EXERCISE DIRECTIONS
Take the line containing "Click the Amazon's Choice badge" through the last line of the data and retype those lines exactly. Pictures do not belong in the copy.

INPUT

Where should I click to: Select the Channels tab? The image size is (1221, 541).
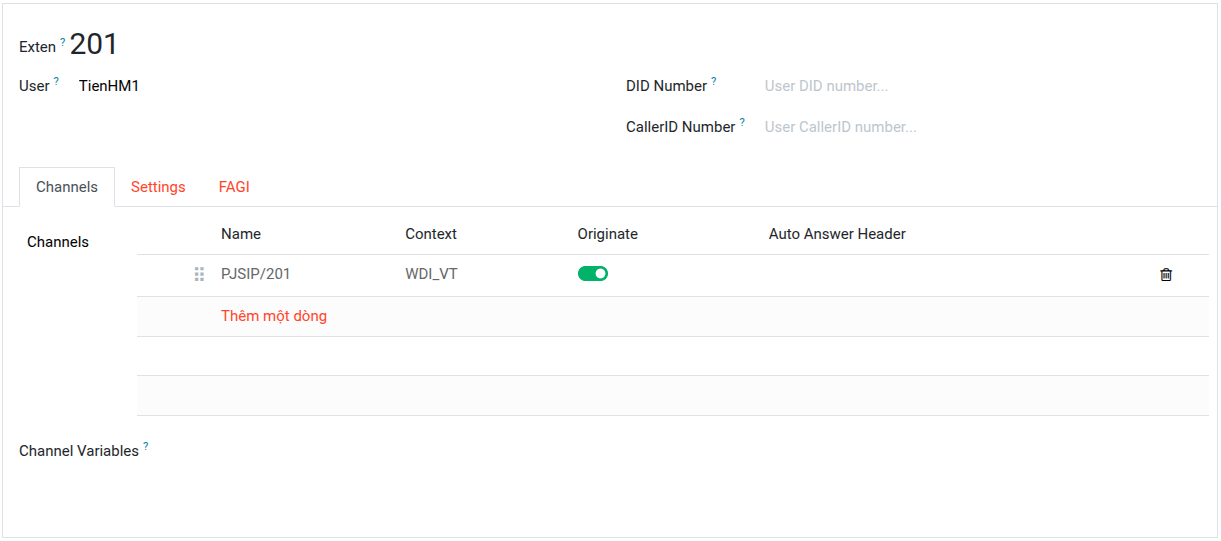[67, 187]
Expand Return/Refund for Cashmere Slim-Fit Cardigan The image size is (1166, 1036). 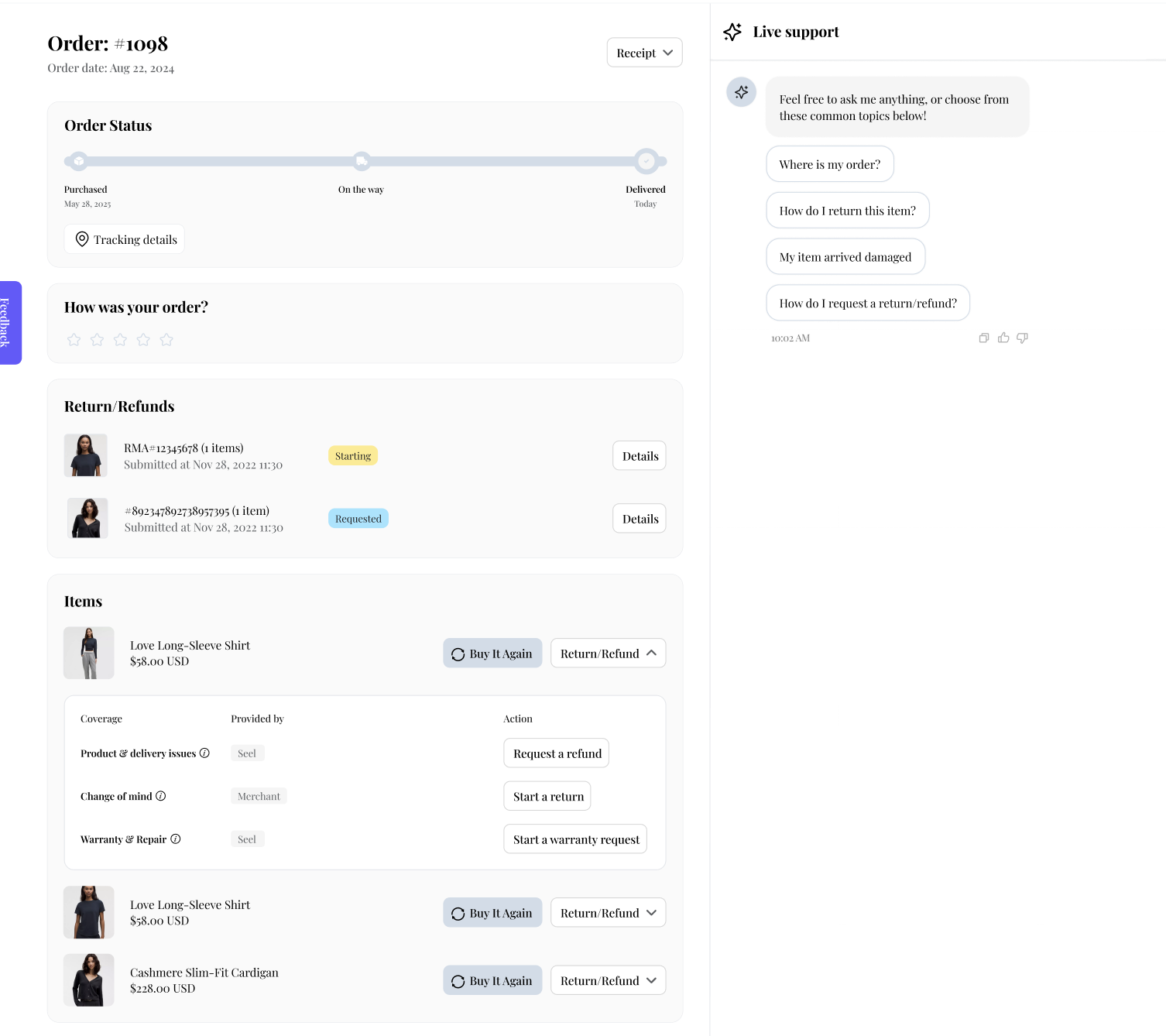click(x=608, y=980)
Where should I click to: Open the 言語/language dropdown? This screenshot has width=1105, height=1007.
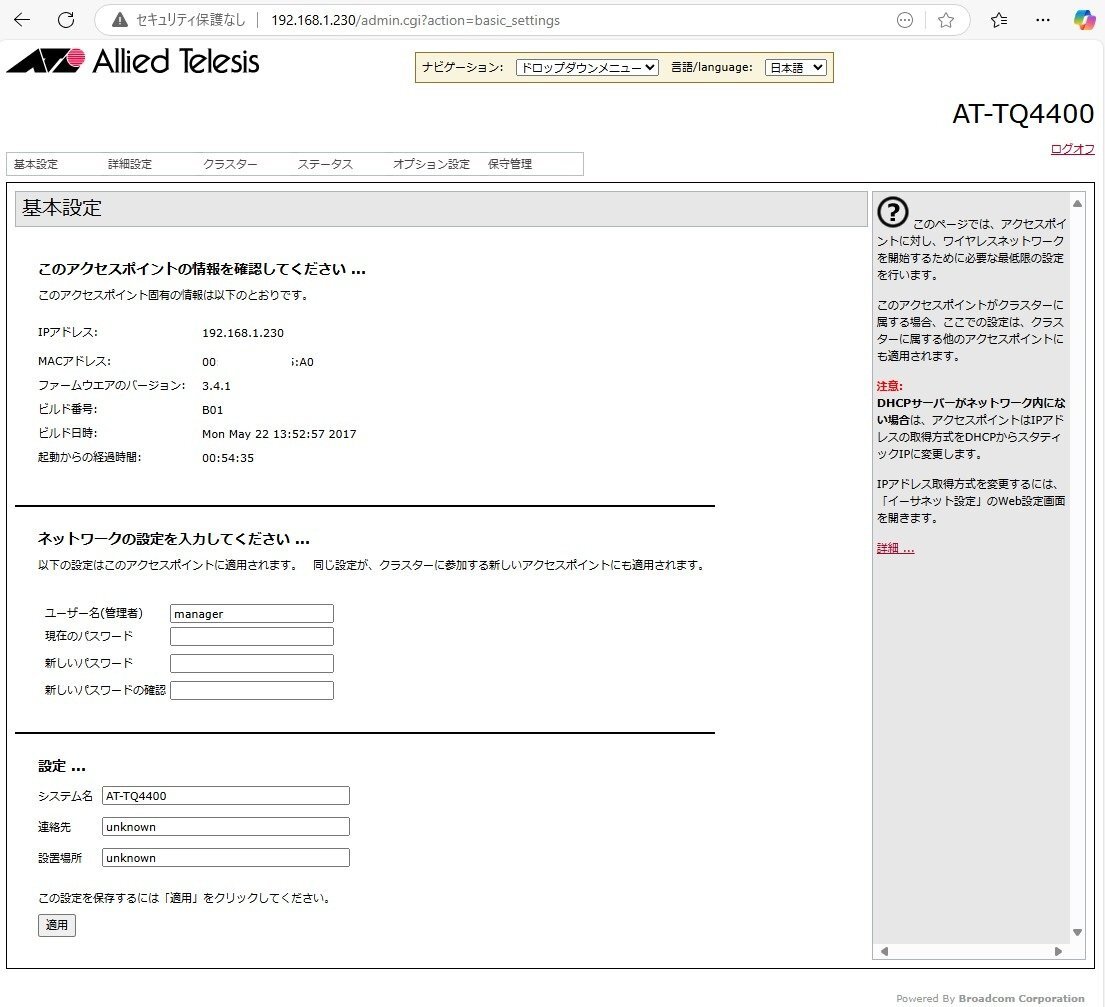pyautogui.click(x=796, y=67)
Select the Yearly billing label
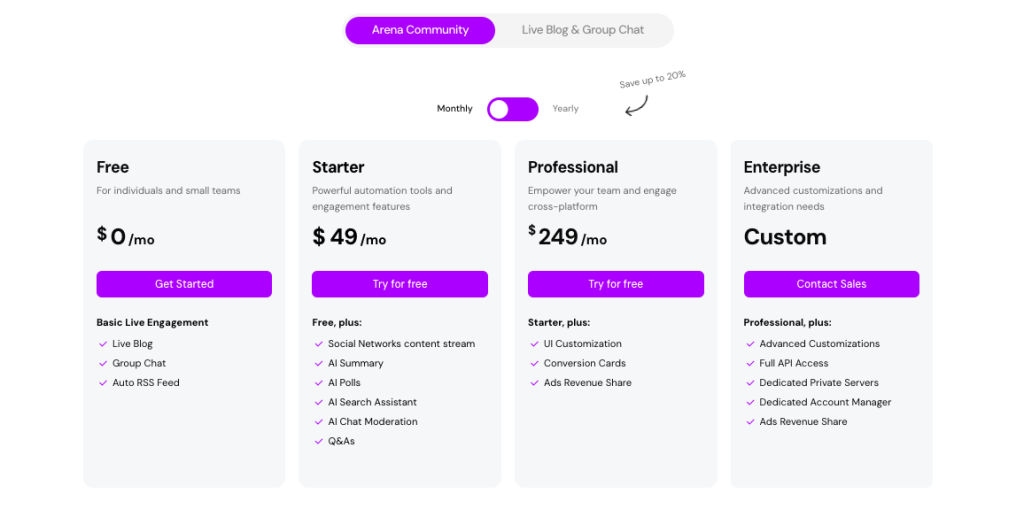 [566, 109]
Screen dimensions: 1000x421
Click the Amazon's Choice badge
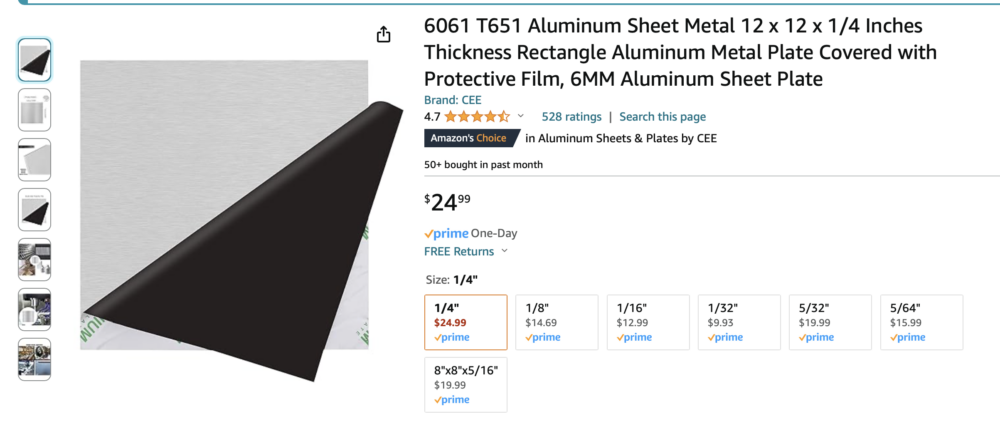[470, 139]
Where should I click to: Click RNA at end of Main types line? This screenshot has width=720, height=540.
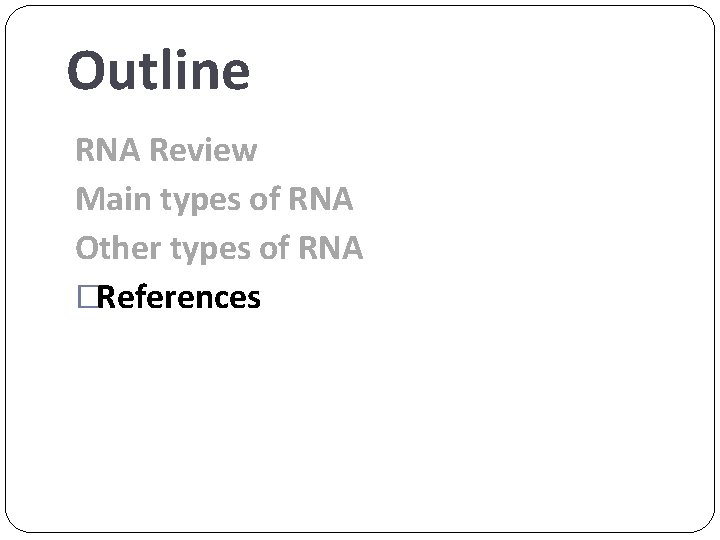319,199
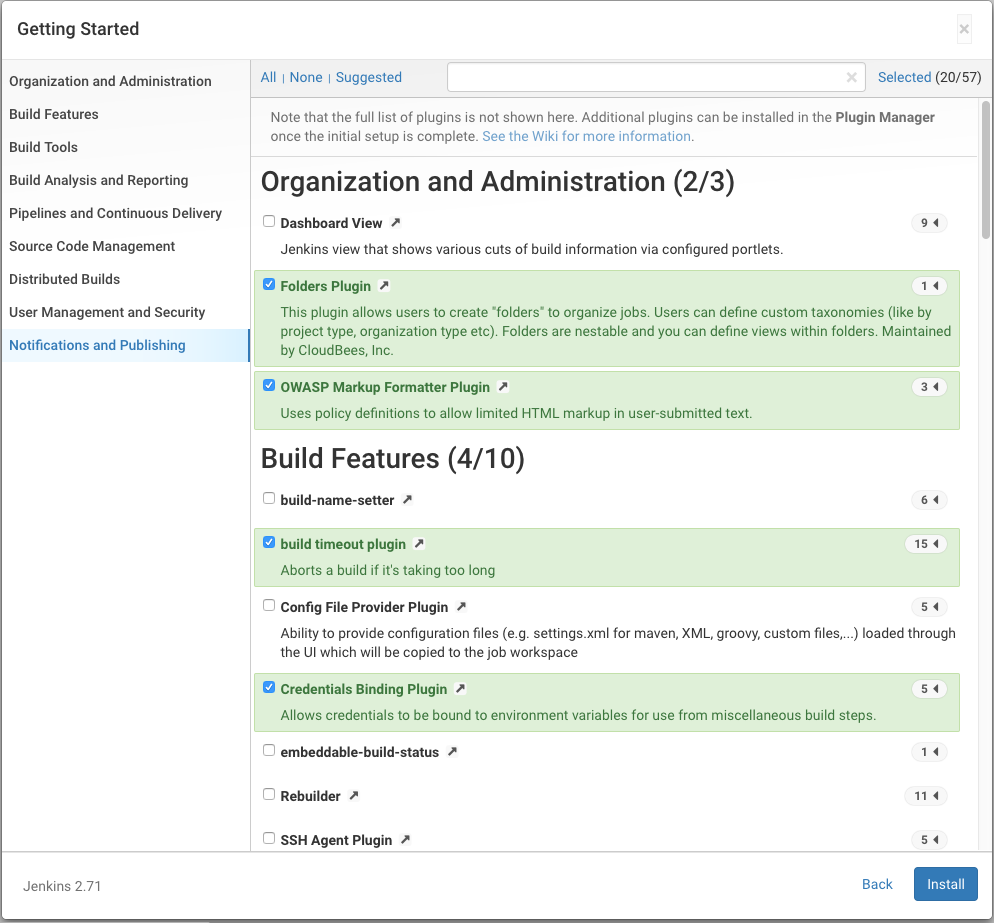Check the Config File Provider Plugin checkbox
Image resolution: width=994 pixels, height=923 pixels.
tap(268, 604)
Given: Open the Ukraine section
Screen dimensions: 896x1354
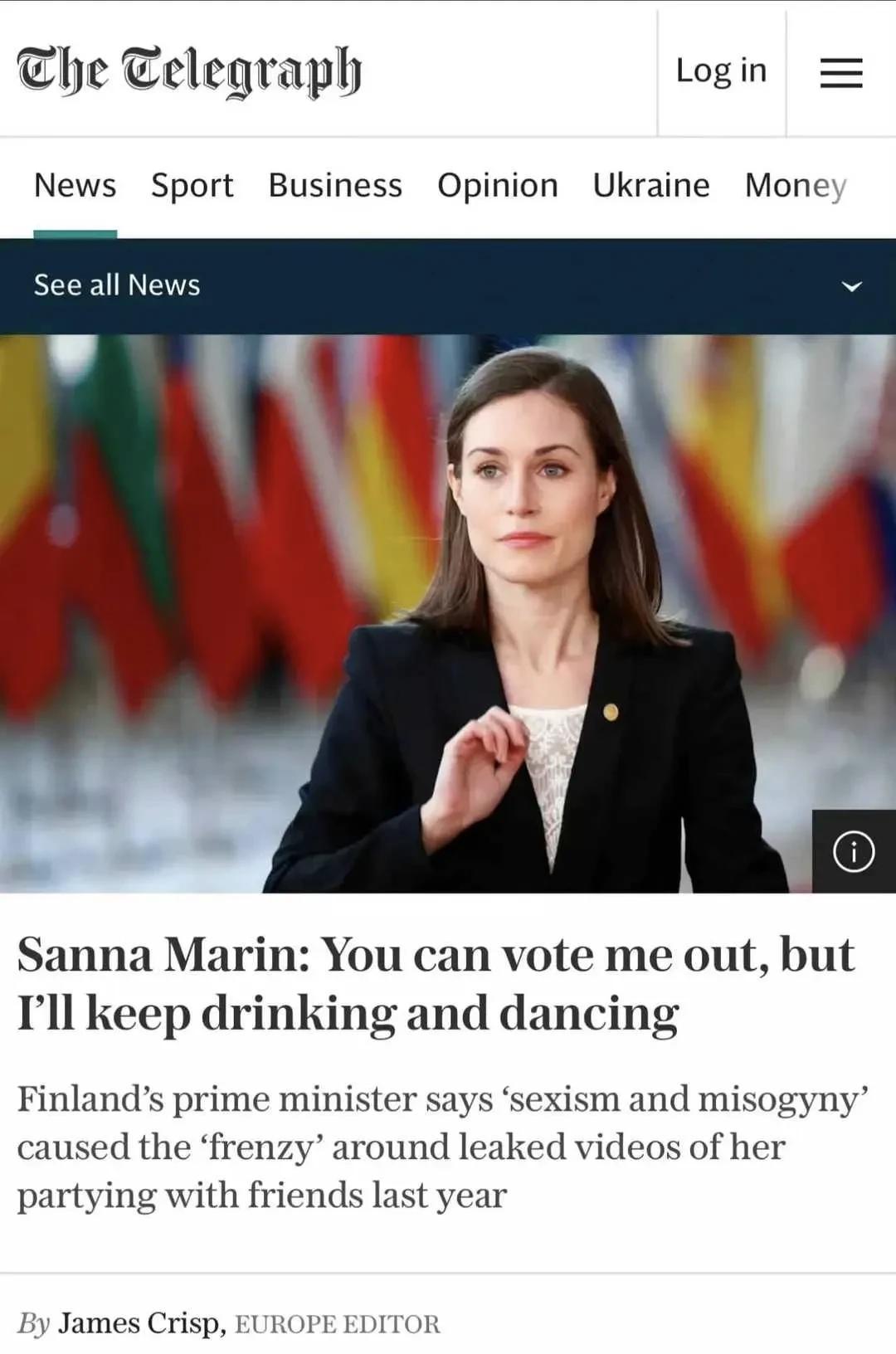Looking at the screenshot, I should tap(651, 185).
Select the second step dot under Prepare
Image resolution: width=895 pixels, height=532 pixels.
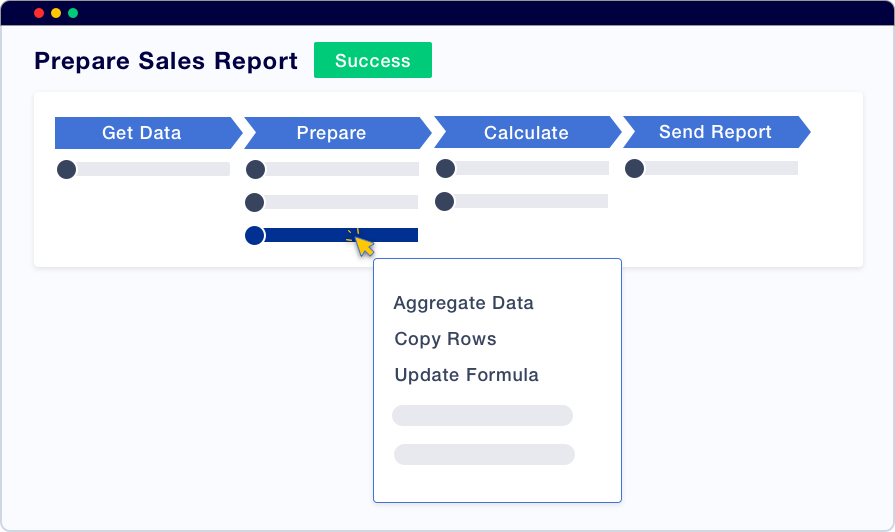pyautogui.click(x=255, y=202)
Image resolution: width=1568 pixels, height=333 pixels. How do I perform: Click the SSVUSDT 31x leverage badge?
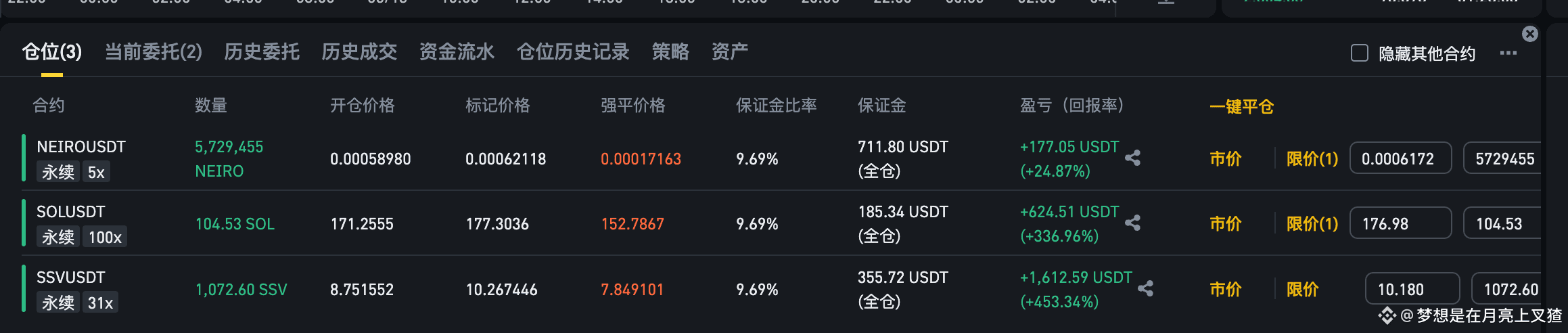click(100, 303)
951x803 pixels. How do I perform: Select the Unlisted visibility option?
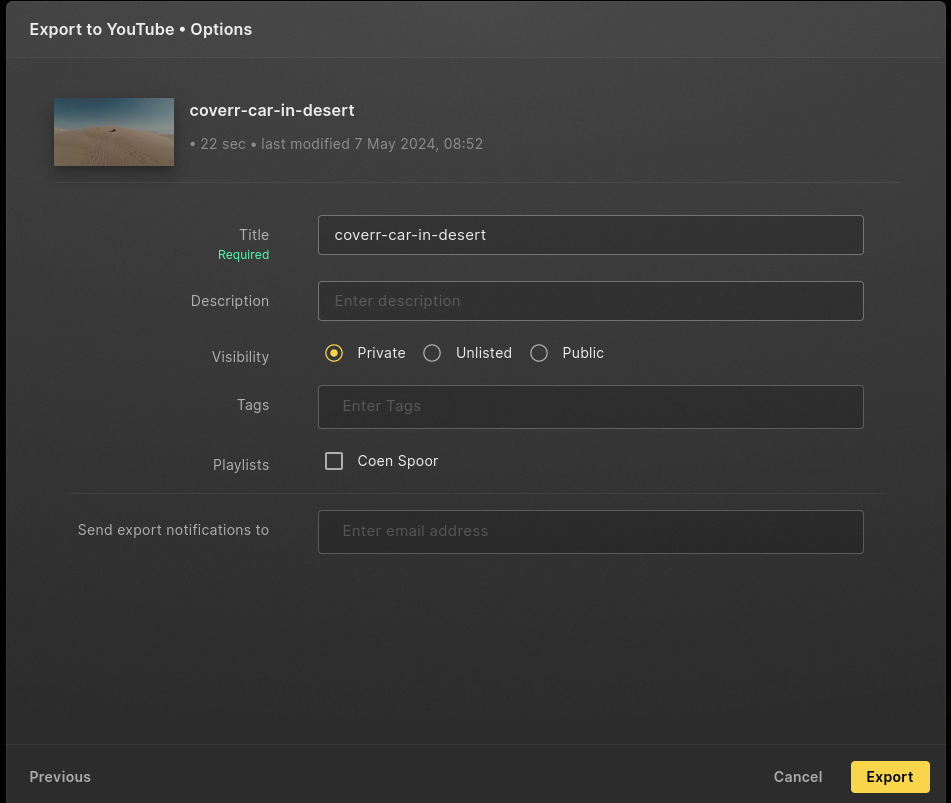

ANSWER SPACE
Click the Amazon's Choice badge
[470, 139]
Where should I click to: Click RNA at end of Main types line? This screenshot has width=720, height=540.
319,199
Check the Config File Provider Plugin checkbox
Image resolution: width=994 pixels, height=923 pixels.
tap(268, 604)
Given: Open the Ukraine section
Screen dimensions: 896x1354
Looking at the screenshot, I should tap(651, 185).
Select the second step dot under Prepare
Image resolution: width=895 pixels, height=532 pixels.
pyautogui.click(x=255, y=202)
Image resolution: width=1568 pixels, height=333 pixels. How do I perform: Click the SSVUSDT 31x leverage badge?
click(100, 303)
951x803 pixels. How do I perform: Select the Unlisted visibility option?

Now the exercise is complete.